Eye Protection for Infection Control

The Centres for Disease Control and Prevention (CDC) recommends eye protection for a variety of potential exposure settings where workers may be at risk of acquiring infectious diseases via ocular exposure. This provides background information and specific details on eye protection that can be used to supplement eye protection recommendations provided in current CDC infection control guidance documents. It is intended to familiarize workers with the various types of eye protection available, their characteristics, and their applicable use. Workers should understand that regular prescription eyeglasses and contact lenses are not considered eye protection.

Infectious diseases can be transmitted through various mechanisms, among which are infections that can be introduced through the mucous membranes of the eye (conjunctiva). These include viruses and bacteria that can cause conjunctivitis (e.g., adenovirus, herpes simplex, Staphylococcus aureus) and viruses that can cause systemic infections, including blood borne viruses (e.g. hepatitis B and C viruses, human immunodeficiency virus), herpes viruses, and rhinoviruses. Infectious agents are introduced to the eye either directly (e.g., blood splashes, respiratory droplets generated during coughing or suctioning) or from touching the eyes with contaminated fingers or other objects.

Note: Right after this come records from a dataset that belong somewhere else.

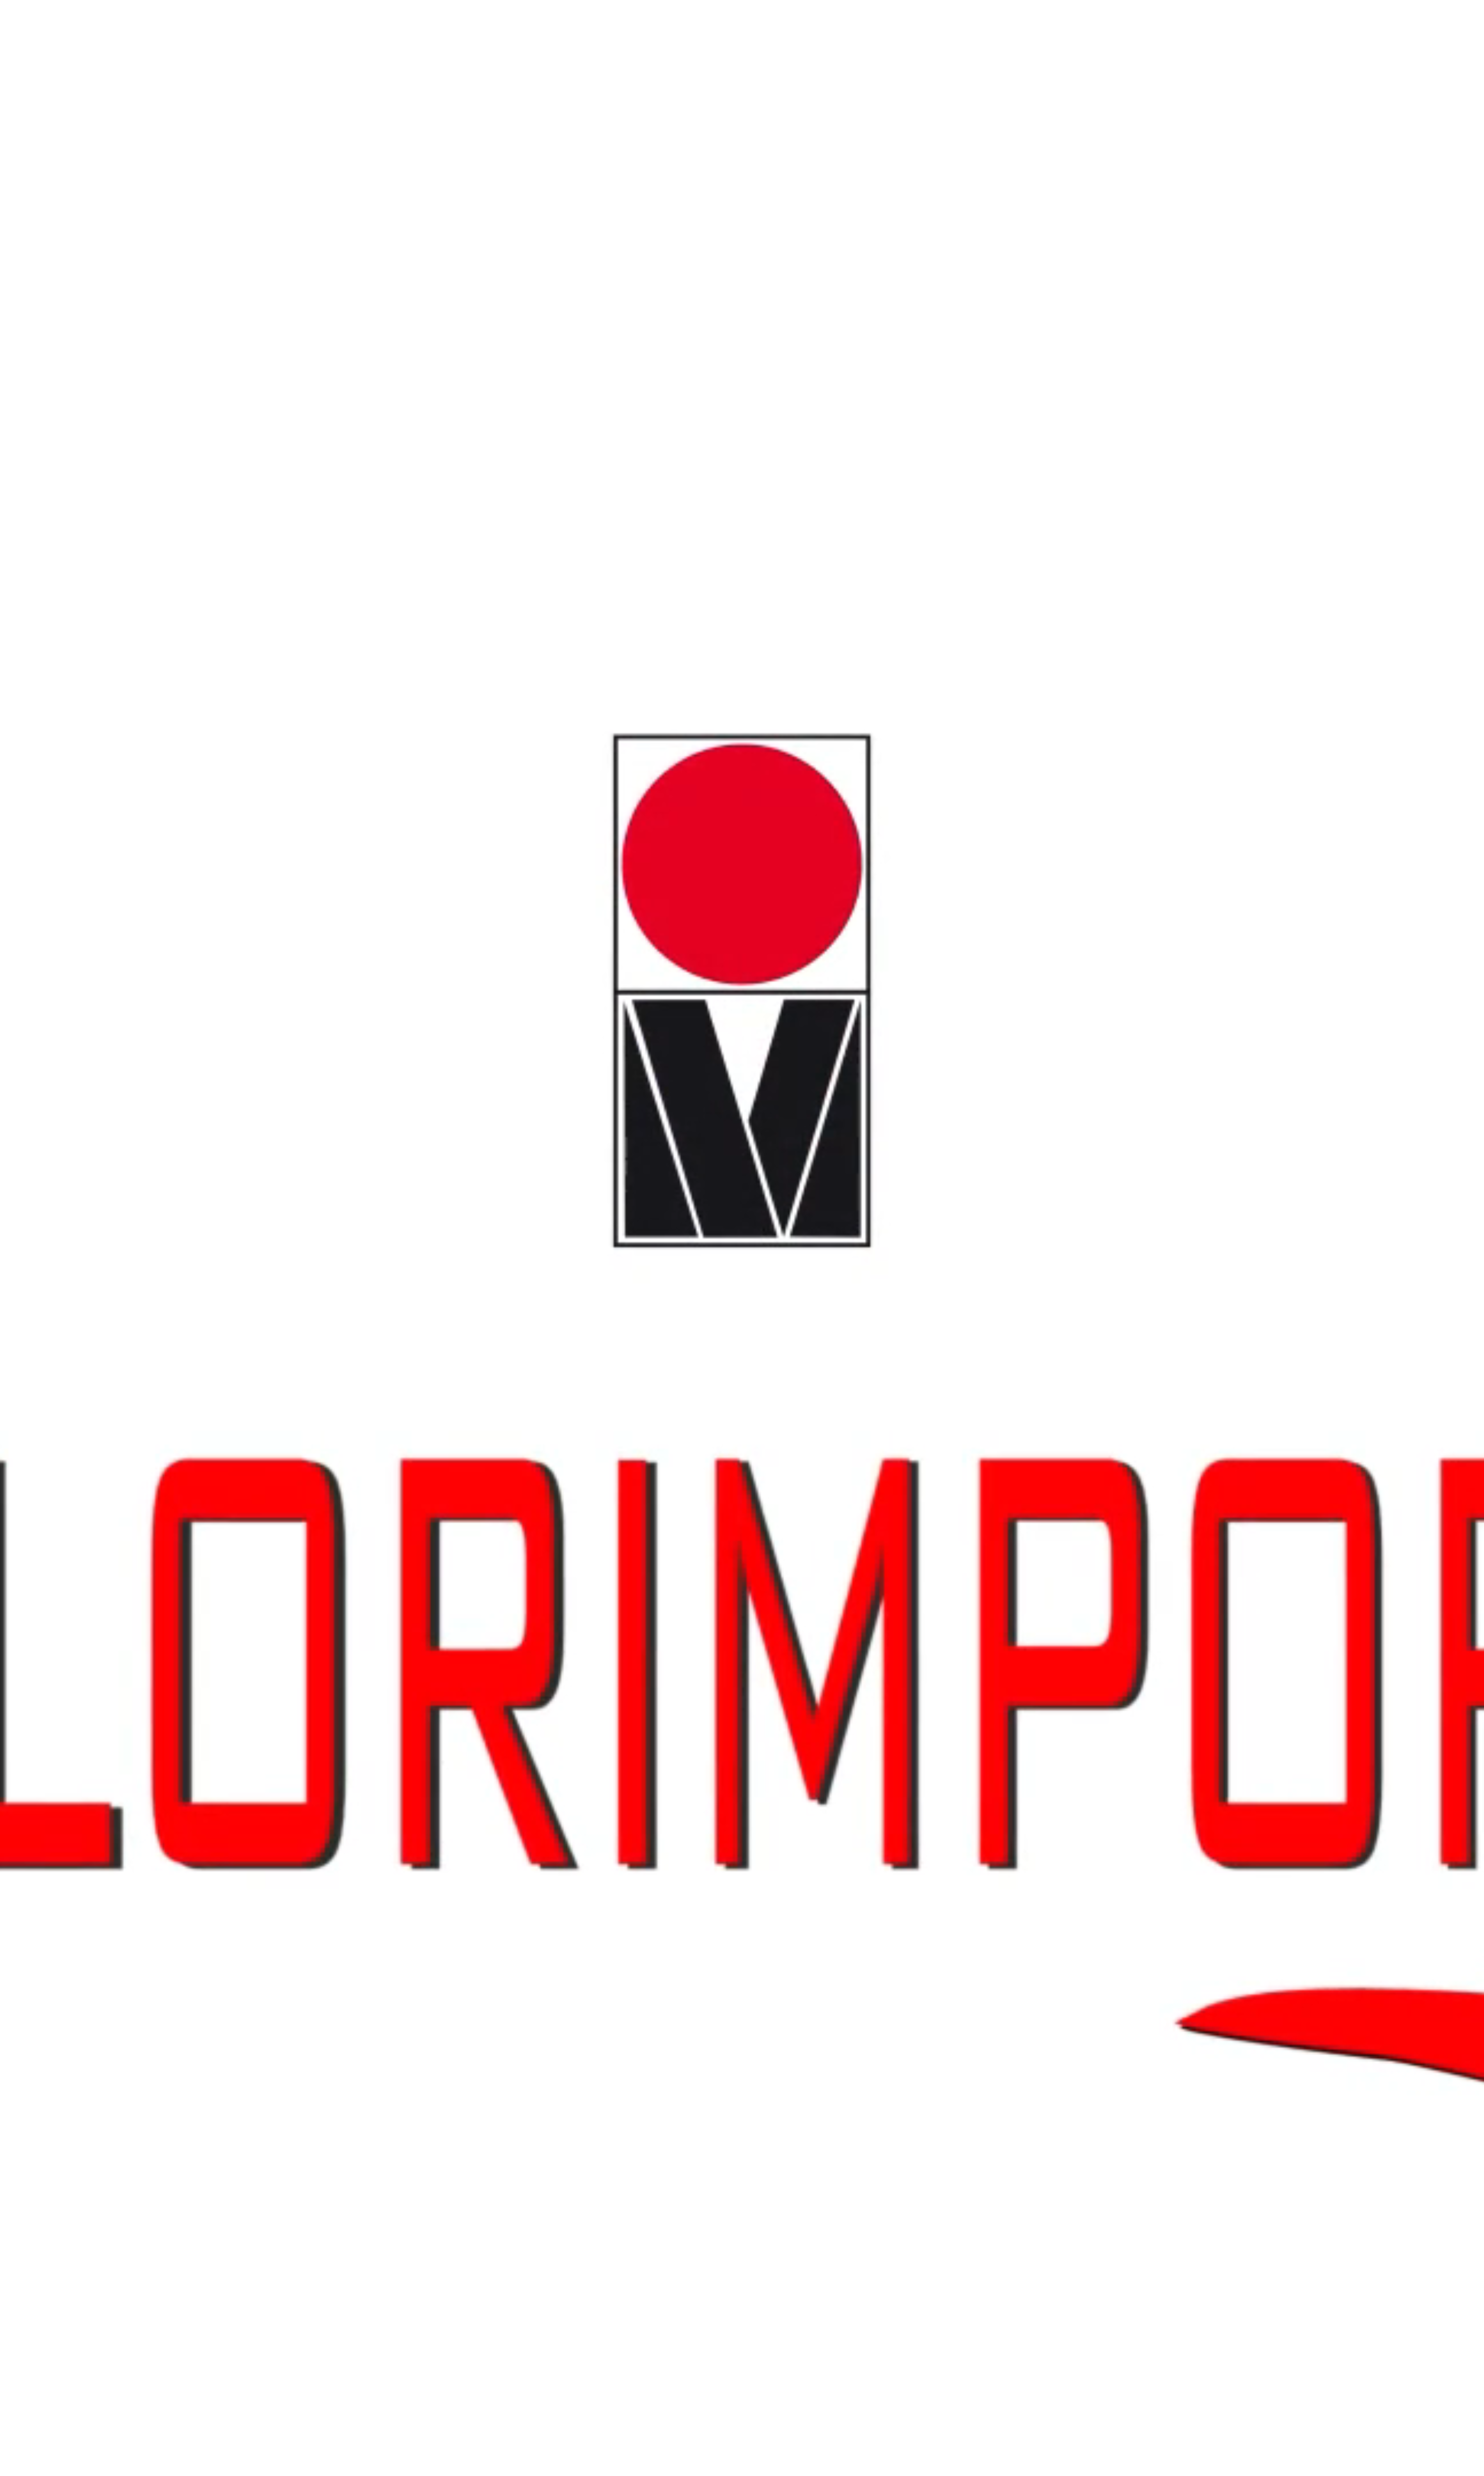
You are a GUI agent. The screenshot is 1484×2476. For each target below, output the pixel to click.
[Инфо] (38, 1527)
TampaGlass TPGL (141, 451)
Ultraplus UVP (176, 733)
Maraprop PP (337, 451)
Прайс (27, 134)
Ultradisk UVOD (533, 733)
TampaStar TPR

Eye protection provides a barrier to infectious materials entering the eye and is often used in conjunction with other personal protective equipment (PPE) such as gloves, gowns, and masks or respirators.

The eye protection chosen for specific work situations depends upon the circumstances of exposure, other PPE used, and personal vision needs. There is wide variety in the types of protective eyewear, and appropriate selection should be based on a number of factors, the most important of which is the nature and extent of the hazard. Eye protection must be comfortable and allow for sufficient peripheral vision and must be adjustable to ensure a secure fit. It may be necessary to provide several different types, styles, and sizes. Selection of protective eyewear appropriate for a given task should be made from an evaluation of each activity, including regulatory requirements when applicable. These hazard assessments require a clear understanding of the work tasks, including knowledge of the potential routes of exposure and the opportunities for exposure in the task assessed (nature and extent of worker contact). Exposure incident reports should be reviewed to identify those incidents (whether or not infection occurred) that could have been prevented by the proper use of protective eyewear.

Eye protection should be selected in the context of other PPE use requirements. Safety goggles may not fit properly when used with certain half-face respirators, and similarly, face shields may not fit properly over some respirators. Once PPE requirements have been established for a specific infection control situation, the selected PPE should be pre-tested to assure suitable fit and protection when used as an ensemble. Elastomeric, full face piece respirators and powered air-purifying respirators (PAPRs) have the advantage of incidentally providing optimal eye protection. In situations where all combinations of PPE may not be readily available to workers, judicious selection of complementary PPE is important to allow for appropriate protection.